A 17-song suite (think one continuous song with track ID's peppered throughout for sanity's sake) about a girl named Margaret, shapeshifters, forest queens, and fairytale treachery, Hazards of Love is ambitious, pretentious, obtuse, often impenetrable, and altogether pretty great.
Harking back to the late-'60s/early-'70s offerings from bands like Pentangle, Horslips, ELP, Steeleye Span, and the Incredible String Band, it makes no apologies for its nerdy, prog rock musicality, and convoluted narrative.
Meloy, who often cites Shirley Collins, Nic Jones, and Anne Briggs as influences -- Hazards is named after a Briggs' EP which featured no such song -- must have had a vast hard rock/power metal collection to draw from as well, as one can glean melodic cues and structures from Iron Maiden and Rush as easily as they can Fairport Convention and Jethro Tull.

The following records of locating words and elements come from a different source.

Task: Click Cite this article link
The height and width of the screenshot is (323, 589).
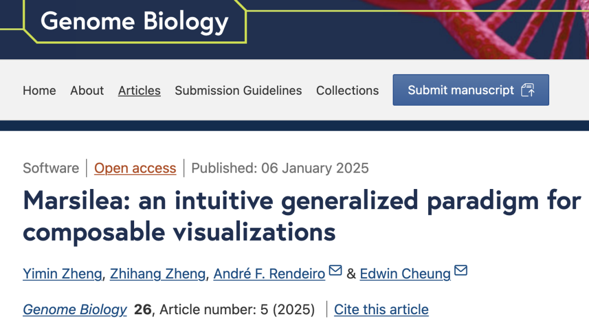Action: point(381,309)
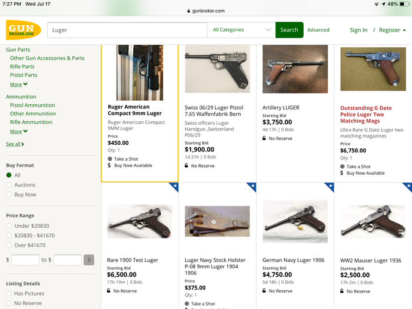Click the price range go arrow button
Screen dimensions: 412x309
point(89,260)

On a record with no obvious single (the first instance of the title track comes the closest), it's the album as a whole that needs to engage, and for the most part, the Decemberists have succeeded.

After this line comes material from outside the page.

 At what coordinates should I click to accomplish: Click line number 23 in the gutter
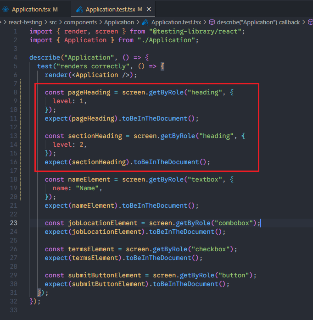click(x=13, y=223)
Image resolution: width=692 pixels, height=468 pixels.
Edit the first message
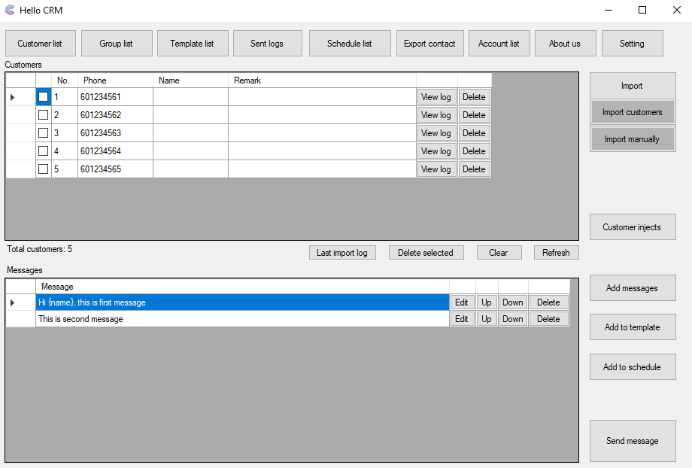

The inclusion of guest vocalists Becky Stark (Lavender Diamond) and Shara Worden (My Brightest Diamond), who bring some Little Queen-era Heart to the table, as well as bit parts from Jim James (My Morning Jacket), Rebecca Gates (Spinanes), and Robyn Hitchcock help keep the focus off Meloy's affected vocals, but it's the music that drives this beast into the forest.

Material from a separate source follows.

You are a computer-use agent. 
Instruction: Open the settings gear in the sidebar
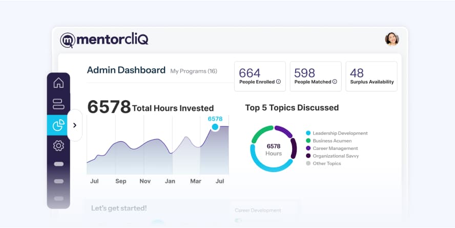coord(58,146)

Producer Tucker Martine has beefed up the band's sound even more than he did with Christopher Walla on 2006's Crane Wife, channeling more reverb into the acoustics and a whole lot more brimstone into the electrics, resulting in what is easily the band's best sounding record to date.
Hazards of Love won't convert anybody who already wrote the band off as overly precious bookworms with a Morrissey/Victorian ghost story fetish, but fans who have dutifully followed the Decemberists since their 2002 debut get to take home bragging rights this time around.